Foundation Hope - A Call to All Redeemers

FOUNDATION HOPE
A Call to All Redeemers
Divine Comedy Records, 2006



De l’espoir, il n’en est pas vraiment question ici, ou bien seulement de ses restes fumants une fois passées les pluies acides de la désillusion. Ce territoire de l’ironie est un espace angoissant invitant de sombres pensées à prendre forme dans nos têtes. Tout le poids de l’existence, avec ici un clou rouillé en plein cœur, se dessine à travers les compositions de "A Call to All Redeemers"; des étendues grises où émergent parfois de froides mélodies ont étouffé l’horizon, c’est une symphonie du néant peuplée de sonorités qui viennent de nulle part pour vite y retourner. Echos métalliques et saveurs industrielles, passage d’une fréquence comme le ferait un œil espion, chœurs et samples de voix errant sur les landes suicidaires d’un monde où la marche du temps semble avoir été figée. A ce propos, "Seul contre tous" saisit carrément les tripes avec son échantillon vocal (en fait, l'un des nombreux monologues de Philippe Nahon dans le film éponyme de Gaspar Noé).

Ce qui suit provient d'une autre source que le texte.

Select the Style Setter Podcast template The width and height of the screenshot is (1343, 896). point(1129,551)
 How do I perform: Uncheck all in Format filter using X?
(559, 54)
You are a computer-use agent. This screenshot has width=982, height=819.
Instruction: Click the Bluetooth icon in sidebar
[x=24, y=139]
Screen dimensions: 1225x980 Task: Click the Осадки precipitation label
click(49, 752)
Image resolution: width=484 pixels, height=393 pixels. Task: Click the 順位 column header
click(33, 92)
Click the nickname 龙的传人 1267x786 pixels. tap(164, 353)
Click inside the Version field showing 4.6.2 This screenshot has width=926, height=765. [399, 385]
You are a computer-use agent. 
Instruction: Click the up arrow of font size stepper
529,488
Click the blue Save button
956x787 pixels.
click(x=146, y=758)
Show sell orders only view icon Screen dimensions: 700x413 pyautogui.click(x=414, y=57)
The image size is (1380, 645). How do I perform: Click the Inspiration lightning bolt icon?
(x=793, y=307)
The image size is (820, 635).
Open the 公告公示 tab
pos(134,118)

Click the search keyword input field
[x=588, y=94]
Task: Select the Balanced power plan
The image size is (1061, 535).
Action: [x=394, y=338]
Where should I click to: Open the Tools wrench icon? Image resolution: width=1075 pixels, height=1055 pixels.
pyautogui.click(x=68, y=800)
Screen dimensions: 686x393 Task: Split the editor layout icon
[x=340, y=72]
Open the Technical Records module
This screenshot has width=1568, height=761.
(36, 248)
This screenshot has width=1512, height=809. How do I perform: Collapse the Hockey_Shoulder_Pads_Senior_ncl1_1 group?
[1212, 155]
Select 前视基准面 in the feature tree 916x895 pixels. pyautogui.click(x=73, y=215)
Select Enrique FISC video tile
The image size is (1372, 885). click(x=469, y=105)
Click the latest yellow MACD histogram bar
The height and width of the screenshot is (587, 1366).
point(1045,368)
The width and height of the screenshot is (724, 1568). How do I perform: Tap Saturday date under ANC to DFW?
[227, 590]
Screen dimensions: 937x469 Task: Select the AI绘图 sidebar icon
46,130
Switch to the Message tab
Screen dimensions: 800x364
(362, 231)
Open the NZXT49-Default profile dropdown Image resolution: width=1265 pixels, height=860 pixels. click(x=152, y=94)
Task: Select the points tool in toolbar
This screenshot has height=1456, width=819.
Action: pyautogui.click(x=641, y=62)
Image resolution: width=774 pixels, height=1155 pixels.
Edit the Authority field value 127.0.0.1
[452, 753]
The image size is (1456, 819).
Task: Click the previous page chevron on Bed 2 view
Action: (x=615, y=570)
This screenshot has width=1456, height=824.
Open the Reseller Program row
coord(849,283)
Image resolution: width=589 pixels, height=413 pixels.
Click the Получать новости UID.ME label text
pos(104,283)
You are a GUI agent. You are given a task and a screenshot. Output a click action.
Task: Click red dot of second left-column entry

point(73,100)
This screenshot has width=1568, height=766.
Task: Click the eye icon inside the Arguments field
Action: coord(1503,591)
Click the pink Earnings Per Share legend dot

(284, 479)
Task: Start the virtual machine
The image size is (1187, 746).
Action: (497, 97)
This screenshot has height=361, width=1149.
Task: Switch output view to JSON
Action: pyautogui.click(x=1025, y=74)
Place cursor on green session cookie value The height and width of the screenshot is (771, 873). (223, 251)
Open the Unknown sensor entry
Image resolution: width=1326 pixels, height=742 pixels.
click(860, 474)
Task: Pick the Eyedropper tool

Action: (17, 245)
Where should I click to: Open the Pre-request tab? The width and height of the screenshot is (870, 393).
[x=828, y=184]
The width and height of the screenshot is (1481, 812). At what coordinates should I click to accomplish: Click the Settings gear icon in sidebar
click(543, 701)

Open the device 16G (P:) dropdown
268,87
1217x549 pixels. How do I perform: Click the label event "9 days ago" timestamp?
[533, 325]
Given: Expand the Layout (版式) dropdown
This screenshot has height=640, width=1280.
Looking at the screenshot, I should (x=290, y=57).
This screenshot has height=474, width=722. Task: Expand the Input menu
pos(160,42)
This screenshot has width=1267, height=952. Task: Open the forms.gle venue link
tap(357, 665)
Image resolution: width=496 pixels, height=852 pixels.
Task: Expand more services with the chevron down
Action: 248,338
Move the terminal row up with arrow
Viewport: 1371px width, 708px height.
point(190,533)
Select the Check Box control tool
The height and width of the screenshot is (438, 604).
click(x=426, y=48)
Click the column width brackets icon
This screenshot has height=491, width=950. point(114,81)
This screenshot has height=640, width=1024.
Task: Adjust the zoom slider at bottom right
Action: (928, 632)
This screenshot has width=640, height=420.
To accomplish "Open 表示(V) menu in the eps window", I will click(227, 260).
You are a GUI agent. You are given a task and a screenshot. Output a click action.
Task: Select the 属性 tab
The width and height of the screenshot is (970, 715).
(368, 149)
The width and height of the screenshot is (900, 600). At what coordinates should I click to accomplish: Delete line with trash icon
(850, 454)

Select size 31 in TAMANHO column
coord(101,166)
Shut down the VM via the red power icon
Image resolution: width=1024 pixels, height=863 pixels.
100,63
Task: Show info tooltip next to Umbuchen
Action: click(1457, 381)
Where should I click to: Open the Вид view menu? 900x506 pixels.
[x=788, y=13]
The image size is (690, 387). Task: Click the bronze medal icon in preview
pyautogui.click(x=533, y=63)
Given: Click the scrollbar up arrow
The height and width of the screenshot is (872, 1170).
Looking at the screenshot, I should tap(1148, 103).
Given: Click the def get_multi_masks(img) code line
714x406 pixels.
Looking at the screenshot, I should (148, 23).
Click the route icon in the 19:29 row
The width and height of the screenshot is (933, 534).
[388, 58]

Joep Smaling, initiateur du projet, propose sur son premier opus des moments assez forts et poignants, ainsi "Void Aesthetics" dont la beauté tendue paraît à tout instant être sur le point de se déchirer. Oppressant et cauchemardesque, ce dark ambient joue sur la pesanteur de ses atmosphères ; l’horreur nous frôle et reprend sa route, le mal est en puissance, à moins qu’il ne soit déjà trop tard, nous ne serions alors plus que poussière éparpillée sous les voûtes de cette cathédrale de l’espérance.